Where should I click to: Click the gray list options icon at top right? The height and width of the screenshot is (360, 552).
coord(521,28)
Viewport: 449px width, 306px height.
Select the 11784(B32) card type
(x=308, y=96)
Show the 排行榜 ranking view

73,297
==
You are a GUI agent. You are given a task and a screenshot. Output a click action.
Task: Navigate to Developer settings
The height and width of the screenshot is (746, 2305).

_EXERCISE DETAILS_: From the material above, set down exactly the lines starting at the one with "You are a GUI" and ending at the one with "The height and width of the screenshot is (746, 2305).", end lines included.

_YOUR SOLUTION_:
You are a GUI agent. You are given a task and a screenshot. Output a click action.
Task: Navigate to Developer settings
The height and width of the screenshot is (746, 2305).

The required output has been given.